Casting our eyes up from the streets to the heavens, it’s an amusing irony that astronomers have discovered a rich sprinkling of double stars in the Gemini constellation (United States Naval Observatory’s Washington Double Star Catalog).
Bobby,
Again we have drifted in each other’s footsteps! And again I have learned from your words! Billy Mills was spot on!
Perhaps the relationship of Afon Gwenfro to the Dee is a bit like the Fleet and the Thames 😉 and if we accept the purpose of Wat’s Dyke was to be the border between Cymru and Mercia then Wrecsam is bisected throughout history. A town, possibly a future city, with a schizo-affective past.
David
You’re definitely the Wat’s Dyke expert, Dave. I just dabble at the edges. I only read about the medieval street pattern recently, but it’s so obvious when you walk the area around St Giles. Squeezed between Offa and Wat, someone less kindly disposed towards Wrexham than me might describe it as the ditch between two dykes…

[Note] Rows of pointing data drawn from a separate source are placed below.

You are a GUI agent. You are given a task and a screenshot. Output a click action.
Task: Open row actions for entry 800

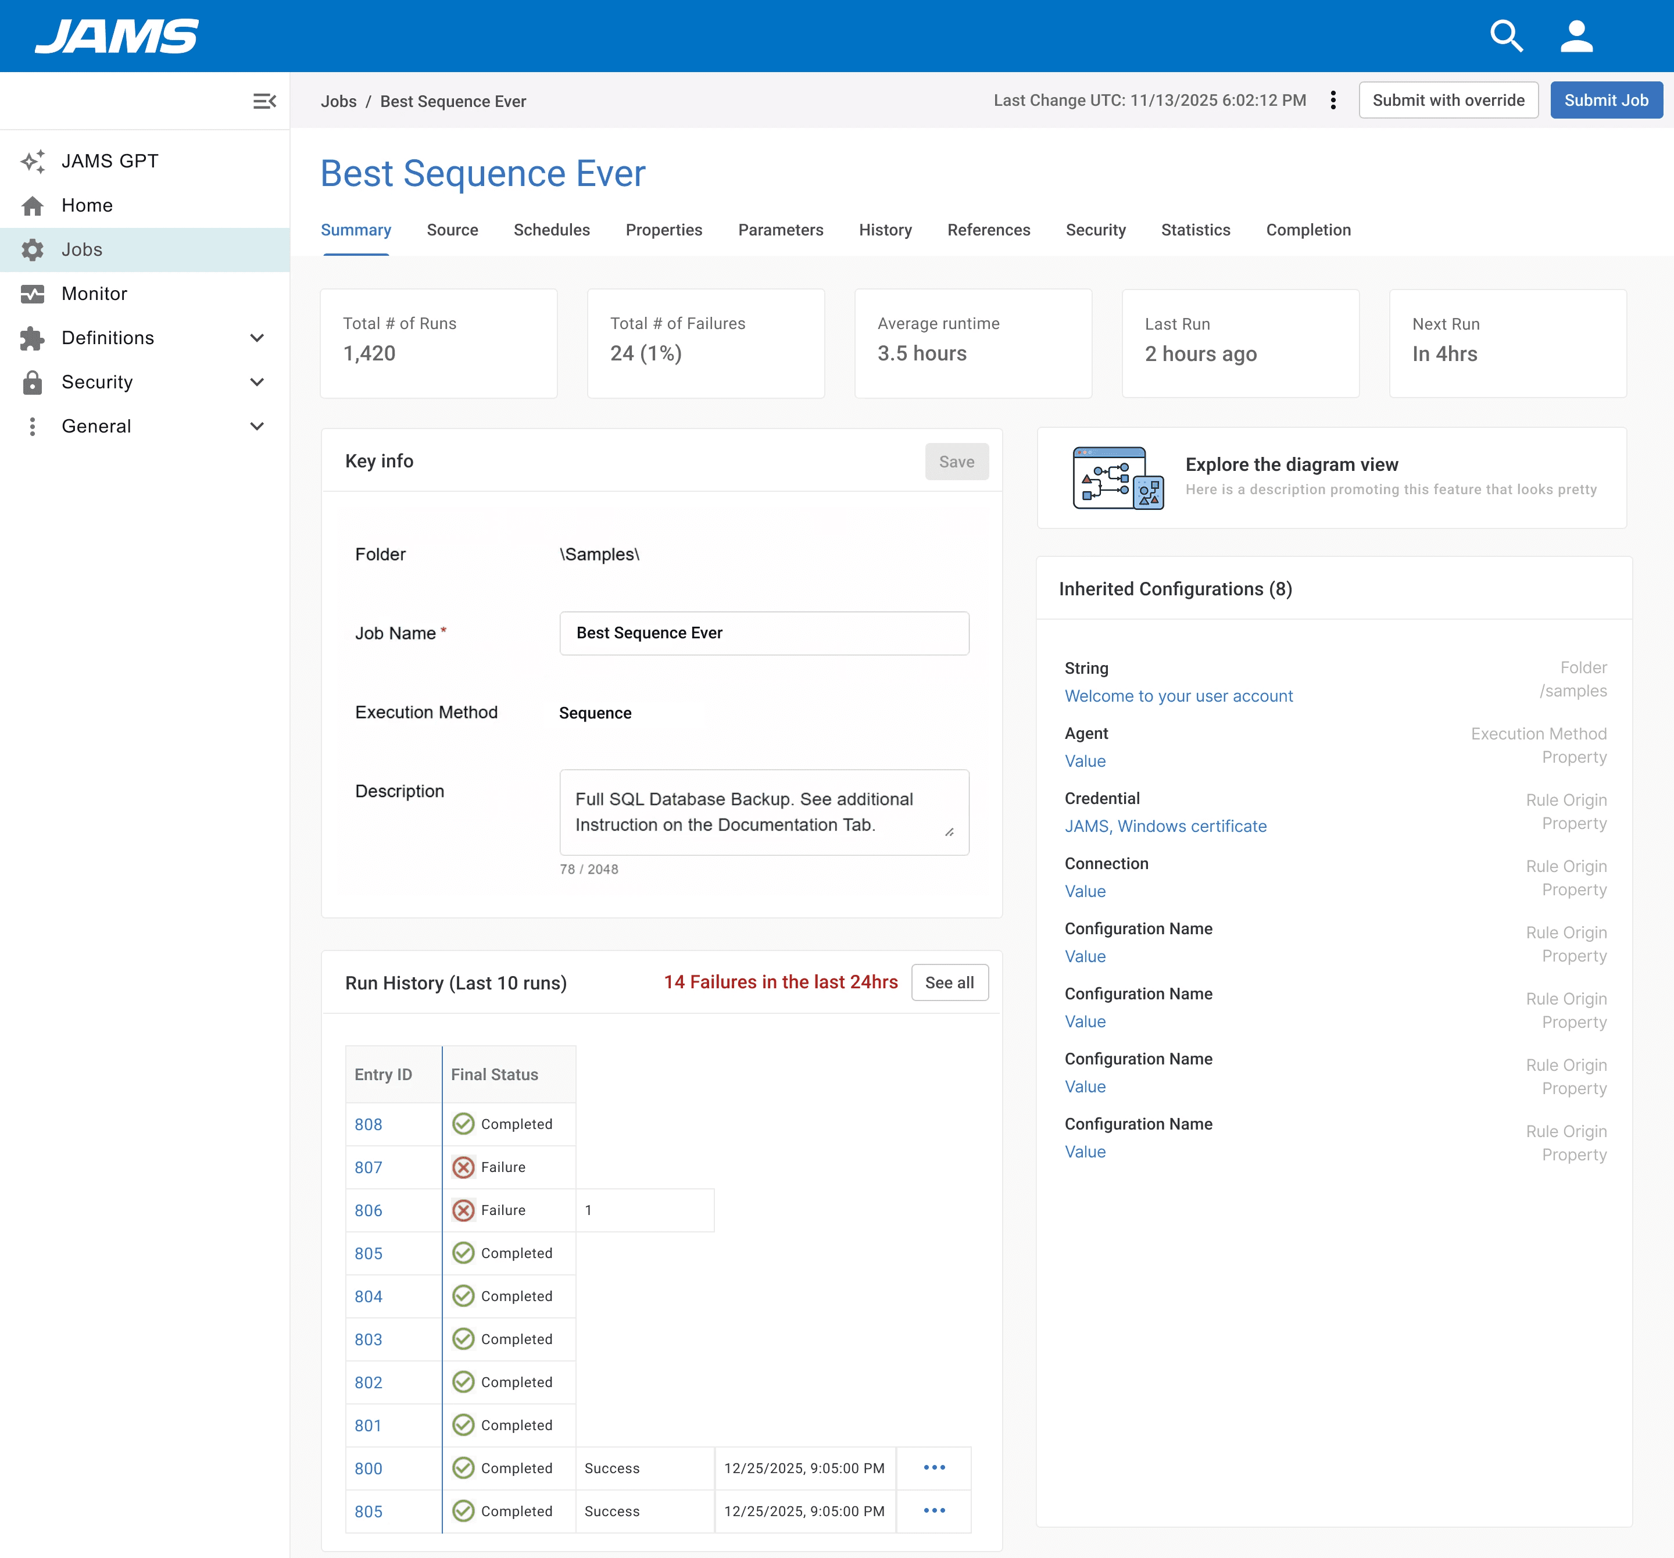point(934,1467)
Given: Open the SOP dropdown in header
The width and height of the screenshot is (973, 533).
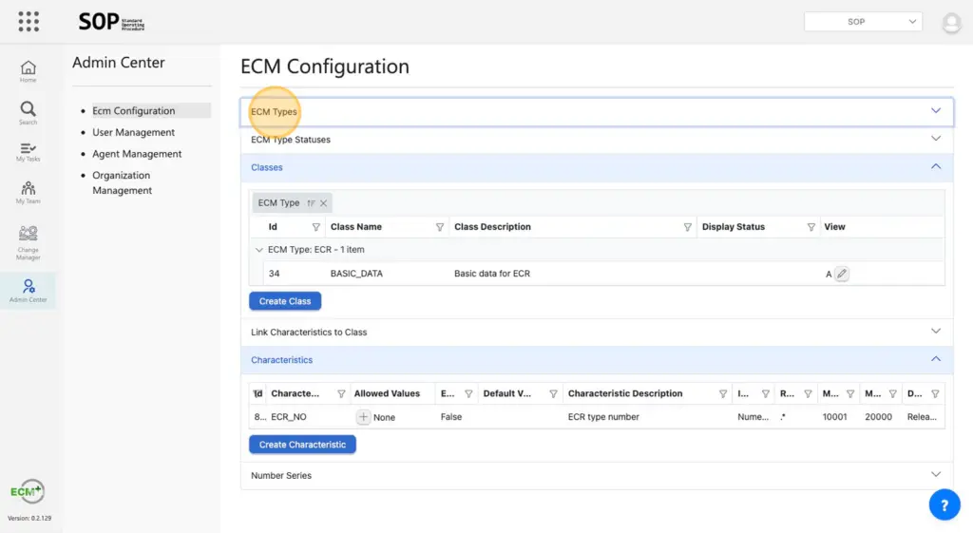Looking at the screenshot, I should tap(863, 22).
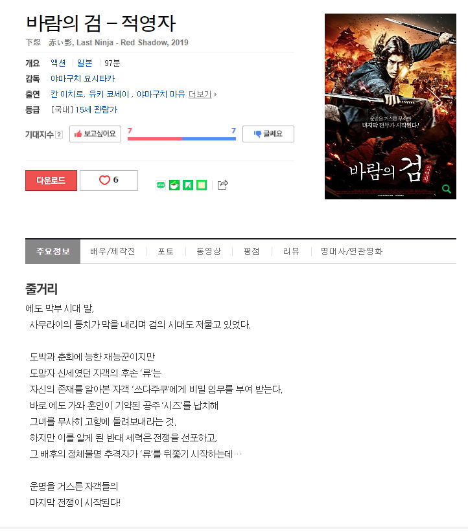Open director 야마구치 요시타카 link

[x=82, y=79]
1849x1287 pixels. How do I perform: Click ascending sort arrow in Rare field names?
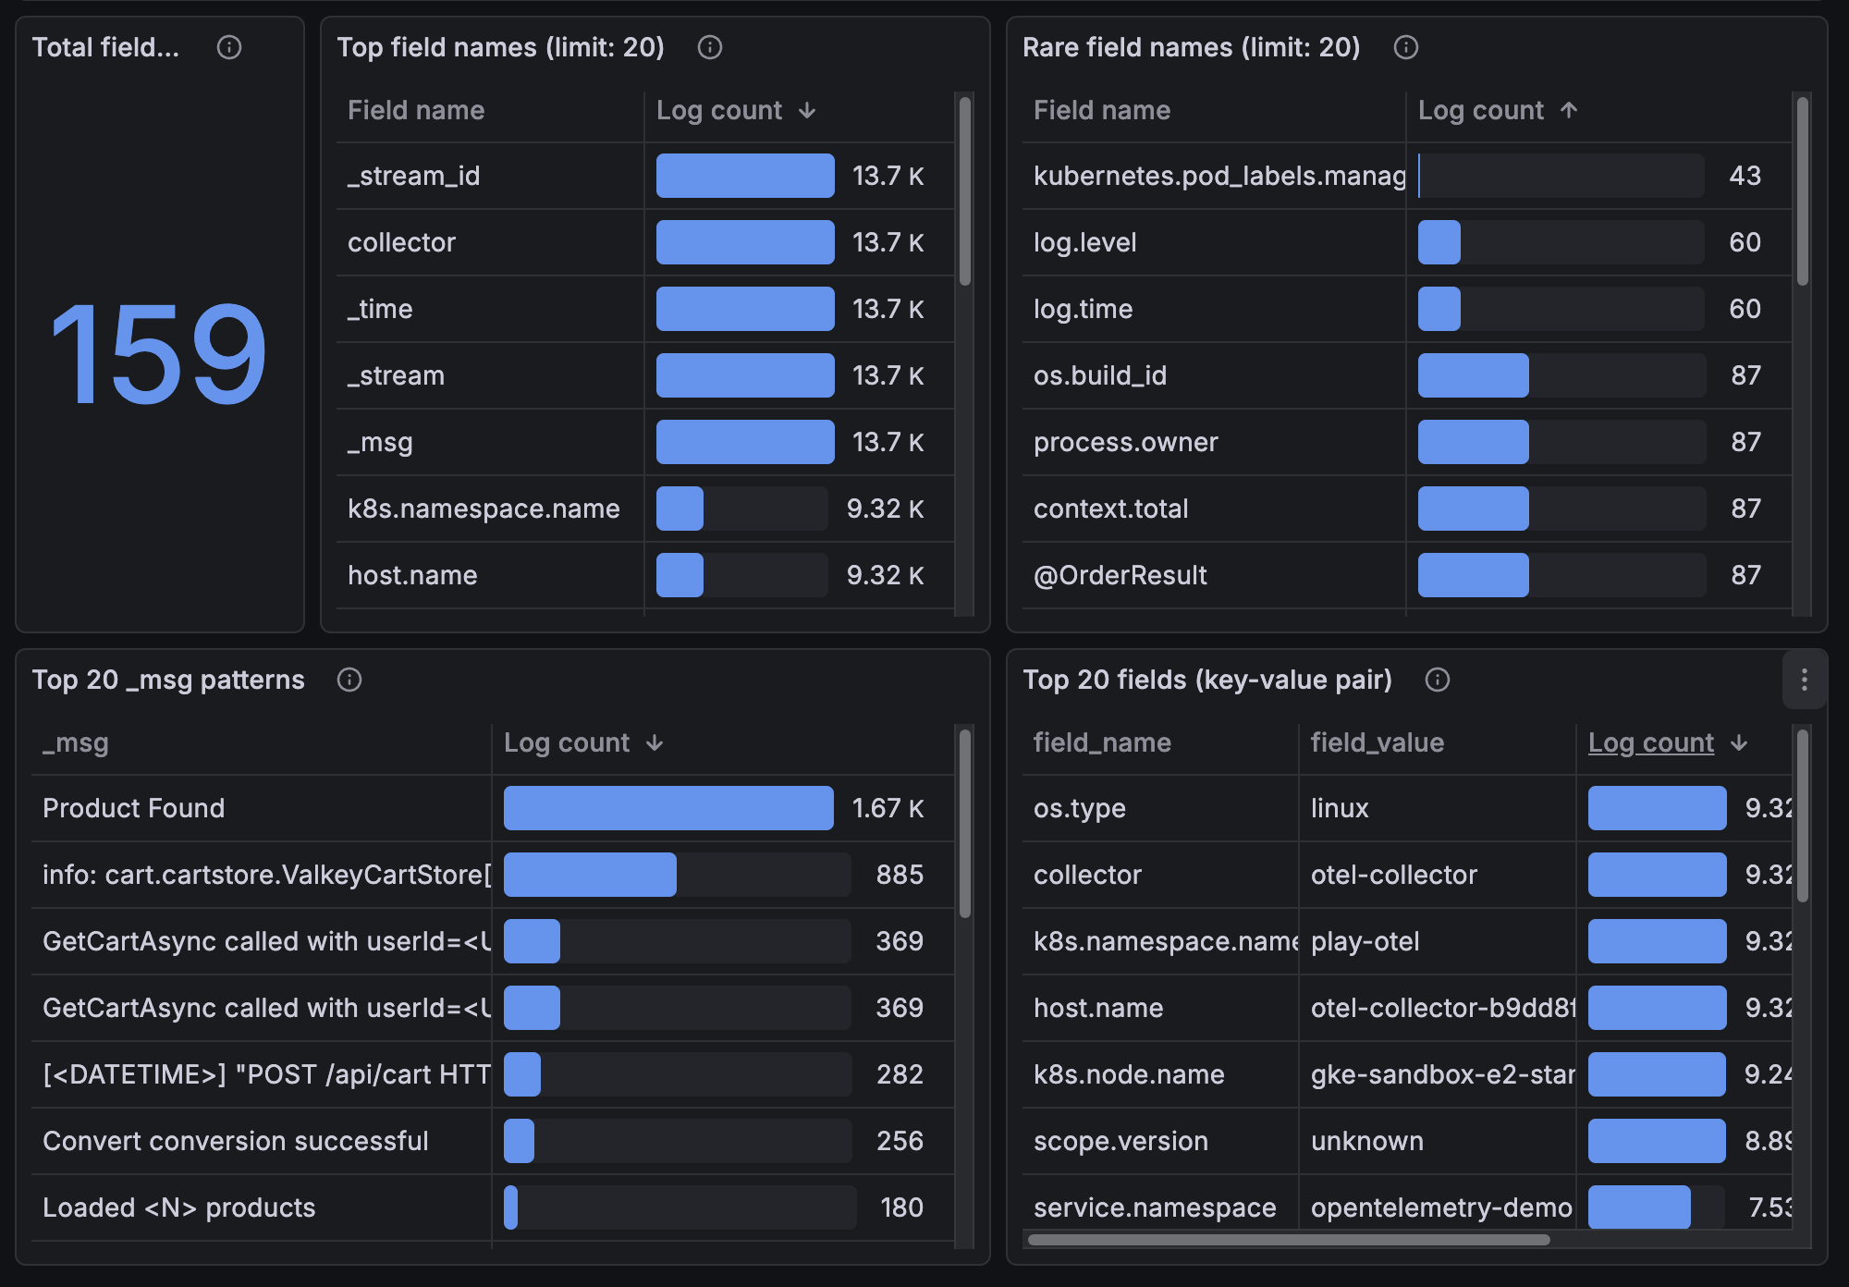click(1569, 111)
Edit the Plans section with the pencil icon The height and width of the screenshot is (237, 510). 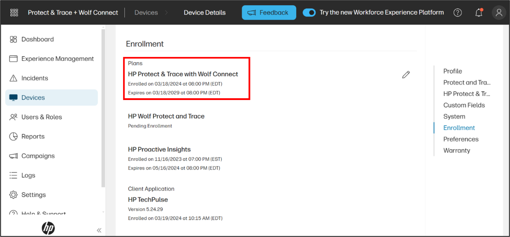406,75
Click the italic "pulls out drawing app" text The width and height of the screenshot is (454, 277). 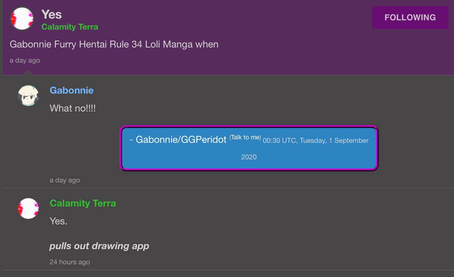(x=99, y=246)
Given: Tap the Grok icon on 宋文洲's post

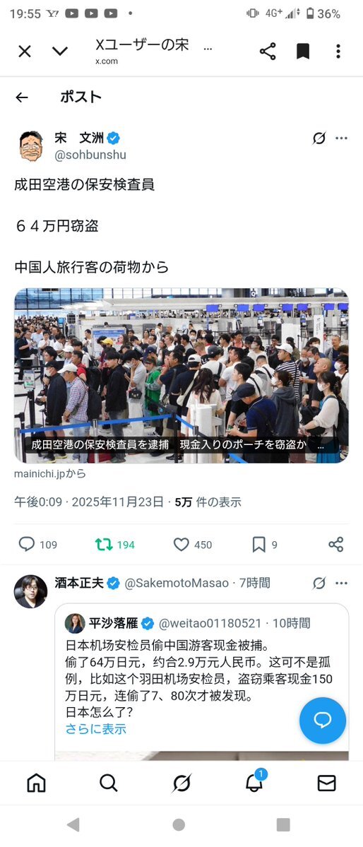Looking at the screenshot, I should pos(319,138).
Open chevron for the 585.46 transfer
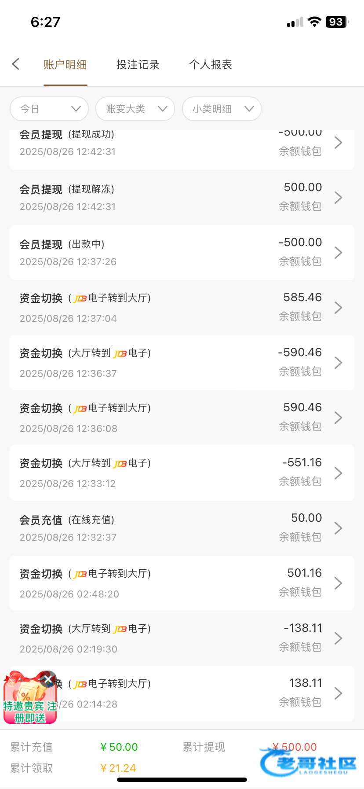Viewport: 364px width, 789px height. [338, 308]
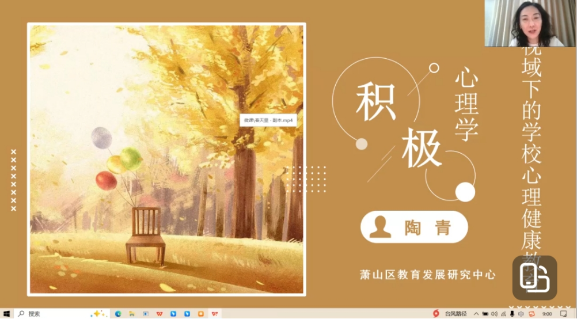Viewport: 577px width, 319px height.
Task: Open the Wi-Fi network panel
Action: 504,314
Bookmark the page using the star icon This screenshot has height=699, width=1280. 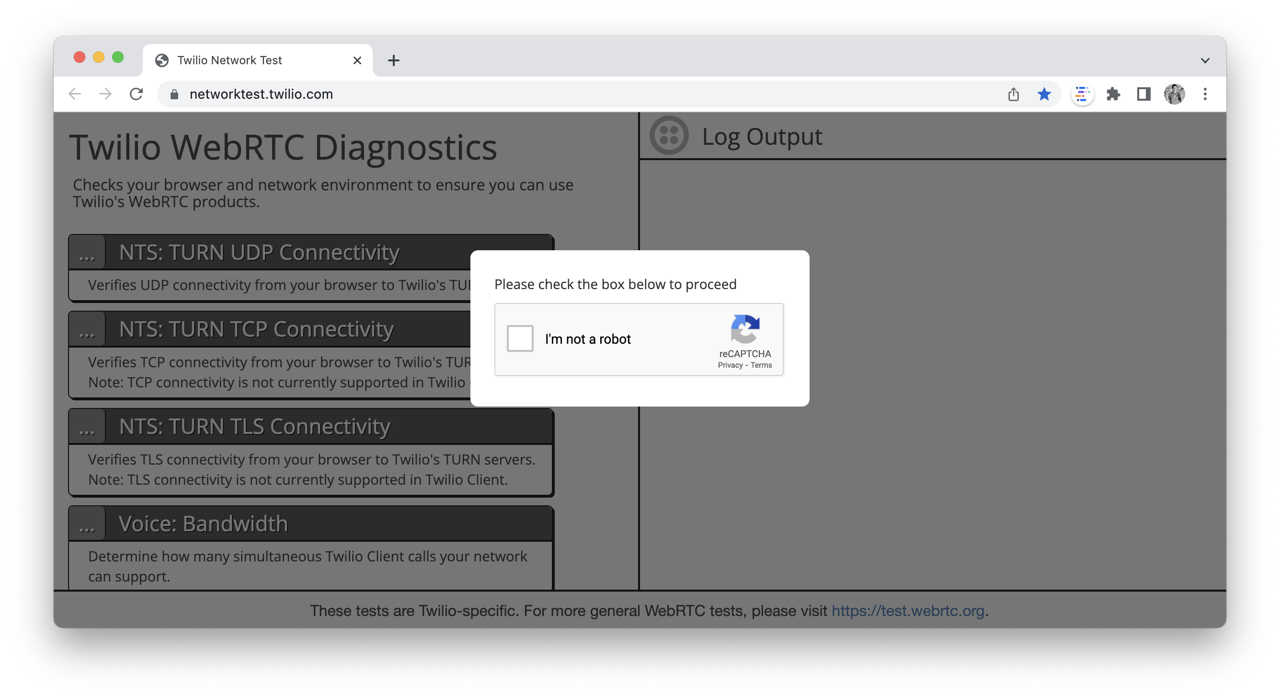[x=1044, y=94]
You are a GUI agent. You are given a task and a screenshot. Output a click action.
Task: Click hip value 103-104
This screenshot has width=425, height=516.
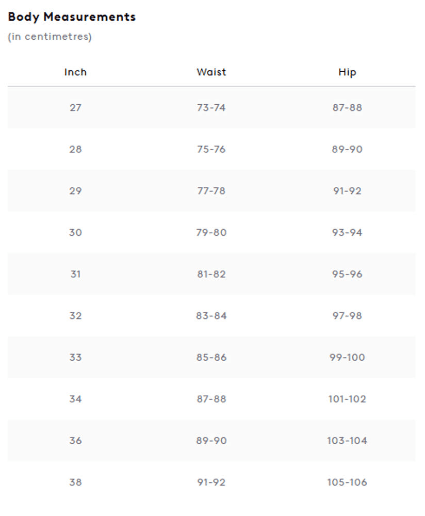347,441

A really interesting, beautifully written piece, while I don’t know Wrexham, it gives a really feeling of the intermingling of the history, geography and the sense of the place.
Thank you. Further evidence that even the most unglamorous places have an interesting story to tell when you look below the surface.
Fascinating, I like the way that the Gwenfro’s importance has diminished in parallel with it’s role demarcating the dual towns – a culverted boundary. Very atmospheric photos.